Coincidí la semana pasada con Paolo Sorrentino en el concierto de Antonello Venditti del estadio Olímpico de Roma. Venditti, un cantante intergeneracional, de una emotividad apabullante, protagonizó hace unos años un divertido cameo en La gran belleza, la famosa película de Sorrentino. Era lógico que coincidieran en tal evento.  A mí también me gustaría que este director, de mirada perdida y aspecto huidizo y bohemio, me sacara unos segundos haciendo cualquier cosa. Qué sé yo, un paseo diletante por la ciudad eterna o aparecer tres segundos jugando a las cartas en un oculto palacio con una marquesa decrépita. El caso, y quedémonos en lo cierto, que por unos minutos estuve en Roma cerca de Sorrentino. Y ahí quedó todo. Lo cual da para un artículo y para poco más. 
Desmesurada y excesiva, no comprendí muy bien La gran belleza en la época de su estreno y de su Oscar. Después, creo que la habré visto doce o quince veces, y uno tiene la tentación de apropiarse en cada visita a Roma de los gestos y la displicencia de su protagonista, el vago escritor Jep Gambardella. Con sus manías y críticas, a derecha e izquierda, Sorrentino nos ofrece un canto al secretismo y a una ingenua manera de ver la vida, y su belleza, que no es la activa que nos proponen las tendencias actuales y las redes sociales sino simplemente la pasividad de contemplar y pasear sin hacer nada, sin que quede nada escrito. Ahora que lo pienso publiqué mi último libro hace diez años y no me siento conmovido ni apenado por ello. A cambio, he vivido y visto muchas cosas bellas, he descubierto secretos sin necesidad de navegar por cien mares. Ese ver pasar con displicencia quizá sea uno de los insondables secretos de la vida.

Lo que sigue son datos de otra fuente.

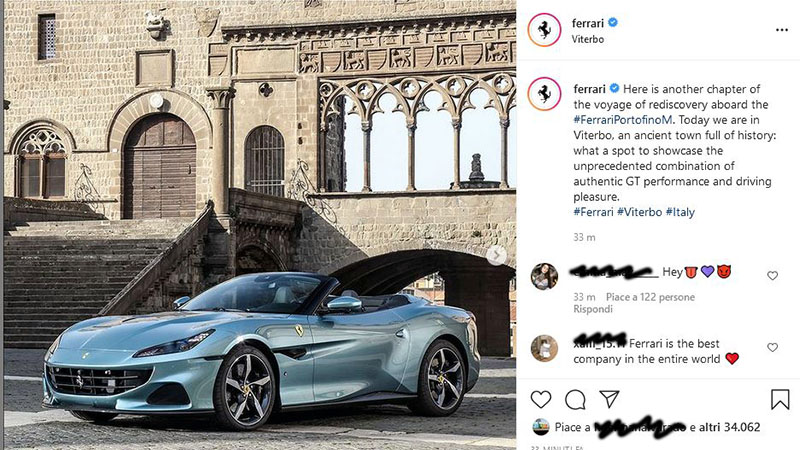Click ferrari username in the caption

La belleza está siempre escondida. Ya sea en Roma, París, Calasparra, Albacete o Ávila. Por eso la Roma de Sorrentino no se aprecia en la Roma real, alcaldesa mediante, que naufraga entre botellas de plástico, bolsas de basura, rapiña de las gaviotas, mantas de mendigos, rastrojos y esos sempiternos agujeros, baches y huecos que adornan todas las calles y paredes. Algo menos en Ávila, pero todo siempre puede empeorar. Como el personaje de la película, la belleza hay que saber buscarla, leerla. Un reciente libro de Siruela, Roma desordenada, escrito por el diplomático Juan Claudio de Ramón, sería un buen ejemplo de ello. La vida no es hacer sino, en primera instancia, leer ver y pensar. De vez en cuando escribir. Y de tanto en tanto actuar. En los centros de enseñanza españoles se enseña hoy en día a hacer todo el día cosas, en una competición sin fin: juegos, concursillos, autoevaluaciones, competencias emocionales y digitales, bodrios inagotables. Apenas queda tiempo para ver, pensar, leer y sentir. La belleza siempre es un secreto, que ha de hallarse tras infinidad de tardes de aburrimiento, de lecturas, de paseos y de conversaciones inocuas. ¿Quién enseñará eso a estas generaciones nuevas, que se hunden sometidas a esa esclavitud y a ese tráfago del hacer, correr, del no parar?